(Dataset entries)
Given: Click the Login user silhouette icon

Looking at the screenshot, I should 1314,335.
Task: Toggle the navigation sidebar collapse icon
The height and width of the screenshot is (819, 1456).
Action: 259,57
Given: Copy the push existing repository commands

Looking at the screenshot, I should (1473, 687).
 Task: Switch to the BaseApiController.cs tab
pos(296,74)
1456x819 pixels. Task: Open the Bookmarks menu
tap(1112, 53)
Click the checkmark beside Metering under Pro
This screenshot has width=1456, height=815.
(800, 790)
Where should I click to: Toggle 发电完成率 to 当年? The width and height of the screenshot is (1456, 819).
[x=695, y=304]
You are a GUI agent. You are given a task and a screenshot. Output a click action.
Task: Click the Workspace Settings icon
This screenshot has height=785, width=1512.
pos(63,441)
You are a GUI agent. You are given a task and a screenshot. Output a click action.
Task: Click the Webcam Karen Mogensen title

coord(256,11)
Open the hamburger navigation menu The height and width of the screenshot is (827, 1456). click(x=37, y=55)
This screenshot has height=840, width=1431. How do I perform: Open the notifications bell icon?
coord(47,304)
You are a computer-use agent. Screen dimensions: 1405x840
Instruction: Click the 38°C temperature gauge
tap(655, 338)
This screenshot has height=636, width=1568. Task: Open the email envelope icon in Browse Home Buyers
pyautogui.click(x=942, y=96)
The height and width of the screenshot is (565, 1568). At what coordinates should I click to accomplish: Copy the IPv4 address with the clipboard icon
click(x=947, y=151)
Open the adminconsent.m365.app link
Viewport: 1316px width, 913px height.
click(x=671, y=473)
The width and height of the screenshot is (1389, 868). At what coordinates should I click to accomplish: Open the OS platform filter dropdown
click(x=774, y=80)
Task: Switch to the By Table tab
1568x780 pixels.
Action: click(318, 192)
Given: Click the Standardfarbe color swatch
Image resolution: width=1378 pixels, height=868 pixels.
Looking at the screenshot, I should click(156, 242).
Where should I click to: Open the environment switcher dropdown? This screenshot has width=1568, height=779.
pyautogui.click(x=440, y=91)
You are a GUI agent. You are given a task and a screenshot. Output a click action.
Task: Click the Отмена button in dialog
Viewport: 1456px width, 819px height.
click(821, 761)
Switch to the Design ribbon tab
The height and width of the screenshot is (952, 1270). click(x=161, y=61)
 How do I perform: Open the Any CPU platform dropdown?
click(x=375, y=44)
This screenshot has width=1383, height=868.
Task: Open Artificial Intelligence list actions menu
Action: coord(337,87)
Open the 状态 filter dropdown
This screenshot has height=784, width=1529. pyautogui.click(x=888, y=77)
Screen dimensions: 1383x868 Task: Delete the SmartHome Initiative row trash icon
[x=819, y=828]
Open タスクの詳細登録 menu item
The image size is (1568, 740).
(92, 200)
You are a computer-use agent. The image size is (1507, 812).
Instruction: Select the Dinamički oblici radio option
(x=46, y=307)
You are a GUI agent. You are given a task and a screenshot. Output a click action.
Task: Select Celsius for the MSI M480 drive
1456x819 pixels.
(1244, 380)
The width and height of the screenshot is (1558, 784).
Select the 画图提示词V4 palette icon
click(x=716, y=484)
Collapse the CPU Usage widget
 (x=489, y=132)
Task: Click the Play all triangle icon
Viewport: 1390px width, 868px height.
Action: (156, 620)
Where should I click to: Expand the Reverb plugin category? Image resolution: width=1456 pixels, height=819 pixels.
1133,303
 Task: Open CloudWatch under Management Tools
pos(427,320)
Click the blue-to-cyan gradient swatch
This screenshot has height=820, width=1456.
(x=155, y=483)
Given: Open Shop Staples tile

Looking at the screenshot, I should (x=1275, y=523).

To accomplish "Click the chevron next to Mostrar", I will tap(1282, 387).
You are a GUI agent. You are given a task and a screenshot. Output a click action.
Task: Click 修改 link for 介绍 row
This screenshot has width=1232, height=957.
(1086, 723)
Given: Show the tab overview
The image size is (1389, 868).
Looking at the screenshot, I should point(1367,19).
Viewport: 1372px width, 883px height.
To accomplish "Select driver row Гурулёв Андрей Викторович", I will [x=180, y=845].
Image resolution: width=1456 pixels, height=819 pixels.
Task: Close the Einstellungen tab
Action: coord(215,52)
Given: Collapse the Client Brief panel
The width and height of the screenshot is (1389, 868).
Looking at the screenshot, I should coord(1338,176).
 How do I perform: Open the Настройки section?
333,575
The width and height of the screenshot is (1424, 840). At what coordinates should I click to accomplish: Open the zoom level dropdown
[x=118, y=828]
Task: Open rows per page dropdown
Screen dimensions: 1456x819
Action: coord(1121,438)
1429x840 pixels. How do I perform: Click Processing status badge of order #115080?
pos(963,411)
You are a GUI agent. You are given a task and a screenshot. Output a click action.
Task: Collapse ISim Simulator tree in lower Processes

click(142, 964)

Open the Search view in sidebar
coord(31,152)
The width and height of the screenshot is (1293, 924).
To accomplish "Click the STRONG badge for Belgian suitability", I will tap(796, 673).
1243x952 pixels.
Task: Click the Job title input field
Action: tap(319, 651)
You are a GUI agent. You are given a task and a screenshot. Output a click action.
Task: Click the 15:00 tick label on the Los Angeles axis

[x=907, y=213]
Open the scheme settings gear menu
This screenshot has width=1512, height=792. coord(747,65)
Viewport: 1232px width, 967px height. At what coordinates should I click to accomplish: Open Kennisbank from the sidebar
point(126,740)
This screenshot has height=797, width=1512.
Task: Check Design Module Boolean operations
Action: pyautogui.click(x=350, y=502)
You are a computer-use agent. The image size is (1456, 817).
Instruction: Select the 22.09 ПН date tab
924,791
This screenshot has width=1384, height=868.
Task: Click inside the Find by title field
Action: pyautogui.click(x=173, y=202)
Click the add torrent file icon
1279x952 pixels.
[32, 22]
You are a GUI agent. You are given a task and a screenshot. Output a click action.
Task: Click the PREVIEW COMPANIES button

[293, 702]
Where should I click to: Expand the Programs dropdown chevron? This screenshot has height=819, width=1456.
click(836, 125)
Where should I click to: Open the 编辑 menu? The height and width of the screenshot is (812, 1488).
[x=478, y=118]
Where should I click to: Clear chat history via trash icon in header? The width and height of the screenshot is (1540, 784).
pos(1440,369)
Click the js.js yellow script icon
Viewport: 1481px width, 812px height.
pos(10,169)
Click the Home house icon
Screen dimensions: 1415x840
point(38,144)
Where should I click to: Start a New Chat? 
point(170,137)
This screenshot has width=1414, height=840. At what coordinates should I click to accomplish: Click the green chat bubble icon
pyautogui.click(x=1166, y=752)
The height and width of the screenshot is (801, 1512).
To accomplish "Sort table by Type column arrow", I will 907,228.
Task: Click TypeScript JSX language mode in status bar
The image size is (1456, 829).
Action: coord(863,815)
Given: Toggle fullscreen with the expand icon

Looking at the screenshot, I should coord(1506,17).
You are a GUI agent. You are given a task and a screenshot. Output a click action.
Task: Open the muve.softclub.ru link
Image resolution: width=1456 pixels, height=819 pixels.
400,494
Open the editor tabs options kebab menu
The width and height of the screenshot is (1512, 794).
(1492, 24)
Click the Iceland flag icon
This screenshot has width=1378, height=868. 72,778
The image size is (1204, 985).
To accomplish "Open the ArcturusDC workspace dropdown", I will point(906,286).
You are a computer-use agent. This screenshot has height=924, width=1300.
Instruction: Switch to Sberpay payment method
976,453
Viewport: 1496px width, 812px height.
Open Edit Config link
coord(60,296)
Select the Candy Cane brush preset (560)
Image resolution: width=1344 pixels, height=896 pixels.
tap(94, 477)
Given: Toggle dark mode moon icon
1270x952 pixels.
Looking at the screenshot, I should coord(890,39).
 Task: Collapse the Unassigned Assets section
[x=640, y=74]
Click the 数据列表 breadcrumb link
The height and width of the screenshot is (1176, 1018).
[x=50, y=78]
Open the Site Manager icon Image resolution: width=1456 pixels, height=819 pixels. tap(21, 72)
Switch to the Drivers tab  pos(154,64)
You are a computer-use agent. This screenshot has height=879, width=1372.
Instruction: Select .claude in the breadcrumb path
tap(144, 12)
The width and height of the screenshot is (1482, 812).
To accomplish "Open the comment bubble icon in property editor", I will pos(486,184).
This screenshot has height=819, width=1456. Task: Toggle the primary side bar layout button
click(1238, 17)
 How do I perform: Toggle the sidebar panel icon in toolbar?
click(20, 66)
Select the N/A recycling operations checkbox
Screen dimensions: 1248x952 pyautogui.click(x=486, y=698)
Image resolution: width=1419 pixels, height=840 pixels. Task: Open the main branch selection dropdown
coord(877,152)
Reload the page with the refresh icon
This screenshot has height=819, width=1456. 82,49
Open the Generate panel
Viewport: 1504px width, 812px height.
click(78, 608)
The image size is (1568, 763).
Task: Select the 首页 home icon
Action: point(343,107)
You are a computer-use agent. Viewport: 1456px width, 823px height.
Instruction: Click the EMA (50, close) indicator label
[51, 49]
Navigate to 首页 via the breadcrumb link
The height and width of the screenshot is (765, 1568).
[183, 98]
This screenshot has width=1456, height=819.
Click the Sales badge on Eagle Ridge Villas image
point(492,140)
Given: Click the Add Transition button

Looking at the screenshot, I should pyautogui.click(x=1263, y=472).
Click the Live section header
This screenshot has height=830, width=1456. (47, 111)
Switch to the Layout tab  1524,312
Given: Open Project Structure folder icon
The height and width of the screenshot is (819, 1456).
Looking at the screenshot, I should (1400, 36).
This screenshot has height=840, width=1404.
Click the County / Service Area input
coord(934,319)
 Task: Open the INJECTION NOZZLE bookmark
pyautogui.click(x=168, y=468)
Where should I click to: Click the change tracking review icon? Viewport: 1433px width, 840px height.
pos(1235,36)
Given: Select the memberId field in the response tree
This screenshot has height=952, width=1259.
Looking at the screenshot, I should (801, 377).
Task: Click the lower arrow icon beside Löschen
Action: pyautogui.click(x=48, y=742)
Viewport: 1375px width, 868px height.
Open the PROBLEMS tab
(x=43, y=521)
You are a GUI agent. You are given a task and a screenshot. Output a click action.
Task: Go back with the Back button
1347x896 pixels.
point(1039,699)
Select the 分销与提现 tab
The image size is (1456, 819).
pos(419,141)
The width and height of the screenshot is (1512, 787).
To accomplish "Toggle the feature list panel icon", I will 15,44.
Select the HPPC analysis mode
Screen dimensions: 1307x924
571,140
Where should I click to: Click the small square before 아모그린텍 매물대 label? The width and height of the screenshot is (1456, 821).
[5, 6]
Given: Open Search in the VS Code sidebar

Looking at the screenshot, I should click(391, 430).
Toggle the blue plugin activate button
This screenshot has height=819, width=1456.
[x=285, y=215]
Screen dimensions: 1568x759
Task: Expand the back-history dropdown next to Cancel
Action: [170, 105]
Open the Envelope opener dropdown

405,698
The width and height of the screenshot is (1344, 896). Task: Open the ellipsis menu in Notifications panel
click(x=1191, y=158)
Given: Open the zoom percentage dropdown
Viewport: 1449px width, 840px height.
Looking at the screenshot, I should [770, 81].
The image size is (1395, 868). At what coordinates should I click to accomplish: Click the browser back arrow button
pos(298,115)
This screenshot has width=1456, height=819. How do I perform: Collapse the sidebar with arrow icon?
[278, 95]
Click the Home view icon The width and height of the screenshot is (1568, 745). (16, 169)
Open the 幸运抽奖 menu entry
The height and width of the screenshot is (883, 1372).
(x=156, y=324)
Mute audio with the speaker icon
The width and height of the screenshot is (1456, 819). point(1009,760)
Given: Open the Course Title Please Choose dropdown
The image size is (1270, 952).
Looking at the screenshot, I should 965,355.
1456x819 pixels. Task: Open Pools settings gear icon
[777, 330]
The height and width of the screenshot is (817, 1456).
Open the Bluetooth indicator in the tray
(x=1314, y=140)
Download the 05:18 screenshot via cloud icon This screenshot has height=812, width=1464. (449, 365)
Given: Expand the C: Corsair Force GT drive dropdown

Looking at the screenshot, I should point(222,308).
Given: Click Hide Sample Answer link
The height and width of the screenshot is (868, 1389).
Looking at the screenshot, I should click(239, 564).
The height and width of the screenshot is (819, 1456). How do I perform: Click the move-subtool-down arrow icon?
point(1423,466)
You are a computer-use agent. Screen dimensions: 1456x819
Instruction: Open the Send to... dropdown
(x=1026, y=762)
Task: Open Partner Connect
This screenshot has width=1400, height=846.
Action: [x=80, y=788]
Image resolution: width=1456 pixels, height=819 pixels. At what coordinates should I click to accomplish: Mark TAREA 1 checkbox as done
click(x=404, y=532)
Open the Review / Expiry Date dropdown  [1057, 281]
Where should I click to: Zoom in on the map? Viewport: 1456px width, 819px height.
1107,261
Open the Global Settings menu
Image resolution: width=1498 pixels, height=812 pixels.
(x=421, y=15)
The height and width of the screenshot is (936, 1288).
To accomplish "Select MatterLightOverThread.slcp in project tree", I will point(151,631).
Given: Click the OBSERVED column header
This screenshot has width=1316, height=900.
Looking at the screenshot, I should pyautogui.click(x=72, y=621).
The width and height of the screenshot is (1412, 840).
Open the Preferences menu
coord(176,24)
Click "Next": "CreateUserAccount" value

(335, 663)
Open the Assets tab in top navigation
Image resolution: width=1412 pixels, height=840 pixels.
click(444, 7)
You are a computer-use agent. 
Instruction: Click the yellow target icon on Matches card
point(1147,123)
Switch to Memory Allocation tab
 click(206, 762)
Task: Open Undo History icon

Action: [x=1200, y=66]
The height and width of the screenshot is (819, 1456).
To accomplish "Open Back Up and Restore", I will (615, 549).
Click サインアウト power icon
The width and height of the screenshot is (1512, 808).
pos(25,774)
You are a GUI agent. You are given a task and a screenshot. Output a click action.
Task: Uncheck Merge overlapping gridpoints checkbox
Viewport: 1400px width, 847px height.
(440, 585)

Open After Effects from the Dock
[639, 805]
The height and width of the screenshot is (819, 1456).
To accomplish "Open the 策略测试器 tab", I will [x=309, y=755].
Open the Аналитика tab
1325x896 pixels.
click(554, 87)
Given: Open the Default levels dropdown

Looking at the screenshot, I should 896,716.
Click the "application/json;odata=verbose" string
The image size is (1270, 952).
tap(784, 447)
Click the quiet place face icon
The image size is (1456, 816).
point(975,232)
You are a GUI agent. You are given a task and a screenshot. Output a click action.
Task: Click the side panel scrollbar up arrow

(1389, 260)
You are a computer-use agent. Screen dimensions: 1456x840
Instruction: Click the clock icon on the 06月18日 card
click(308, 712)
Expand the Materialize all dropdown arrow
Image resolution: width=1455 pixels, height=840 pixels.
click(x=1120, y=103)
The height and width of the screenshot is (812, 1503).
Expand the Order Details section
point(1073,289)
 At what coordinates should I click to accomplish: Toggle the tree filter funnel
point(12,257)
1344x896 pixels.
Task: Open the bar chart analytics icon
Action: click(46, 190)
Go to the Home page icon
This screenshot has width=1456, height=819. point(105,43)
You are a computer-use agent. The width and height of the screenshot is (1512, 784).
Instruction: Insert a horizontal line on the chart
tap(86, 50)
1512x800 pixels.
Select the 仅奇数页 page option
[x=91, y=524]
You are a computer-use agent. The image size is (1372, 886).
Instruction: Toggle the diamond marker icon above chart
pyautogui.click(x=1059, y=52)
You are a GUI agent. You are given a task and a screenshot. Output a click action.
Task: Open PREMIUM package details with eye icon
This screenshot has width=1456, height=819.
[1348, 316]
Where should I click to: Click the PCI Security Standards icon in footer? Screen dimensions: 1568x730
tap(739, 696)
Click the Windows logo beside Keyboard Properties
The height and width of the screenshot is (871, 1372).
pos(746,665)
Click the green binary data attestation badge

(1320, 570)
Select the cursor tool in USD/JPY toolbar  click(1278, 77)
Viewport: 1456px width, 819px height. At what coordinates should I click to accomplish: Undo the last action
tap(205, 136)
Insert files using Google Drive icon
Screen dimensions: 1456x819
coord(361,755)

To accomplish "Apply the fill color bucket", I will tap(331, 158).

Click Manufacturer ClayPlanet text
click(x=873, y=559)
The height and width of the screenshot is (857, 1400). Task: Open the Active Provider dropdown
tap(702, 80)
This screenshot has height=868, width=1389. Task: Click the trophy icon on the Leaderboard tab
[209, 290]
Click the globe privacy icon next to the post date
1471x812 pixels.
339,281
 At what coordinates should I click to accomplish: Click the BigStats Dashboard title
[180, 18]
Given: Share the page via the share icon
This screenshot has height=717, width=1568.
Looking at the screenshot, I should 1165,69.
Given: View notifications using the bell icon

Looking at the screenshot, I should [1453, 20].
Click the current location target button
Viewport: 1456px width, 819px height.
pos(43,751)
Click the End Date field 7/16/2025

▶ Try it
If a line of the records includes the string "column", copy it out.

▶ Your solution
To accomplish "Sort table by Type column arrow", I will 907,228.
Given: Click the OBSERVED column header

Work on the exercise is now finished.